CNS depressant interactions are everywhere. There are so many patients (typically patients with mental health and pain concerns) on multiple medications that can cause CNS sedation/depression. TCA’s, Sleepers, Opioids, muscle relaxants, Benzo’s, and on and on… There are so many drug combinations that flag this computer alert. Alert fatigue that is something that is very real and can put our patients at risk when a clinically significant drug interaction does come our way and in the midst of a busy day we forget to monitor it appropriately. Here’s a few things that I clinically think about when assessing an interaction with two medications that can cause CNS depression.

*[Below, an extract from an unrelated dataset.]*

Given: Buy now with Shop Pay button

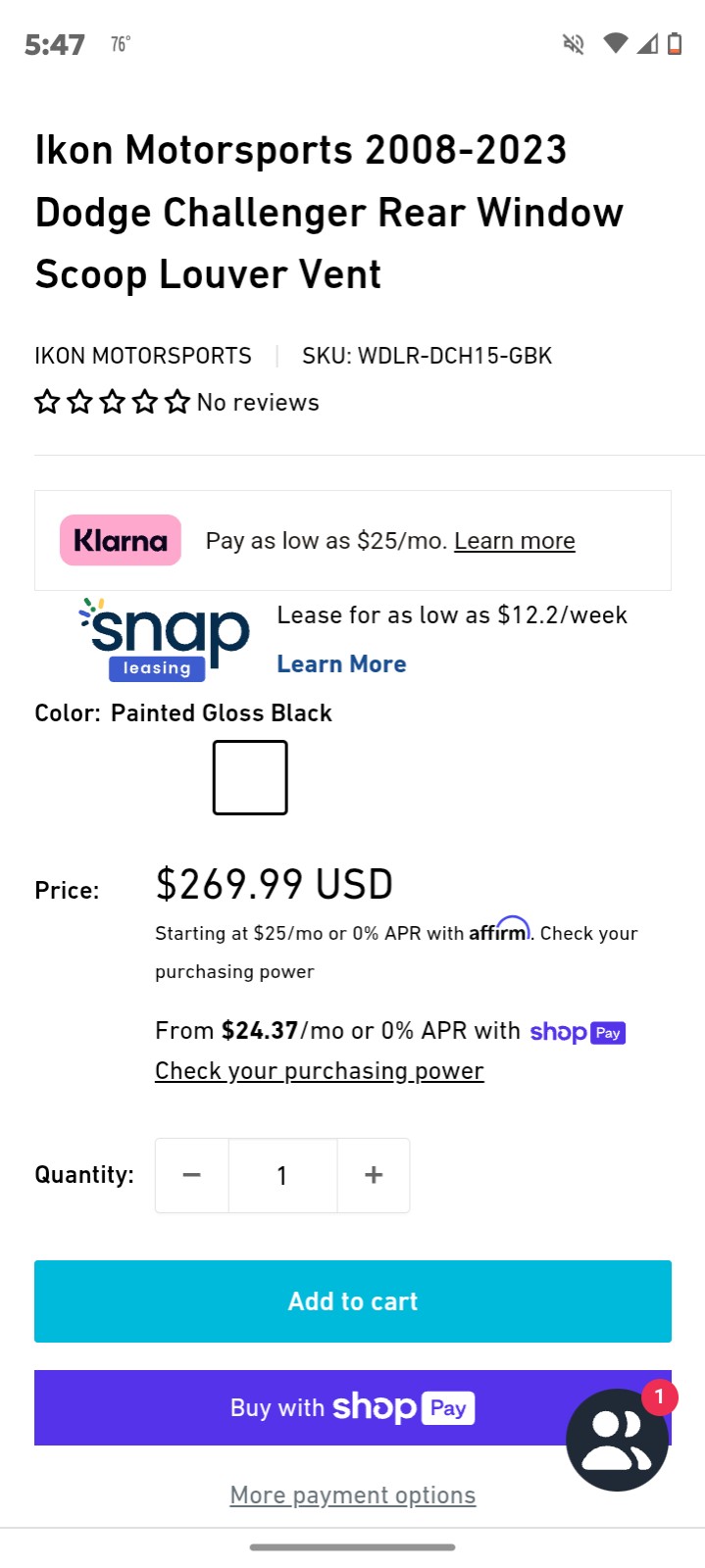Looking at the screenshot, I should [x=353, y=1407].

- When I see two CNS depressants used together, the first thing I will look at is the dosing. With the dosing, you need to be able to recognize a high dose versus a low dose. An example: Is it lorazepam 0.25 mg or 2 mg. The 2 mg dose should scare you a little bit and you should do more follow up especially if it is a new start.

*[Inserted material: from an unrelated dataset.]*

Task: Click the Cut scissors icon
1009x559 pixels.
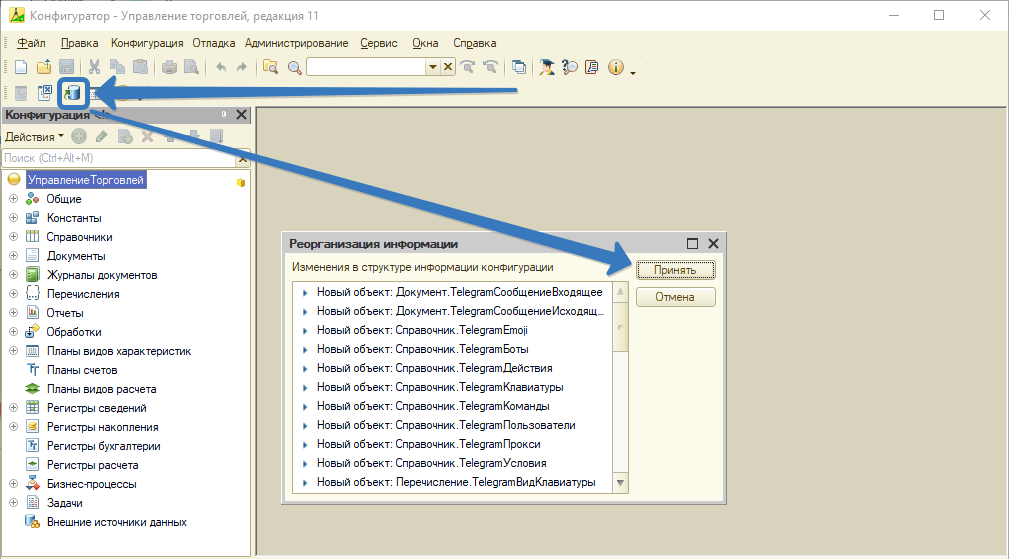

- I get more concerned for complications and CNS changes in our elderly patients. They are particularly at risk for complications from medications that can depress the CNS.
- Assessing PRN use. Is the patient using the CNS depressant(s) and how should we advise them to use their PRN’s. If they have a prn hydrocodone order with alprazolam, it would important to assess their use as well as educate to use extreme caution when using these close together.
- What has been tried in the past. If the patient has tolerated higher doses of medications in the past without issue, they may be less likely to have an issue with a new medication from a similar class. This certainly isn’t always true, but it is something to think about.
What else do you think about with this interaction?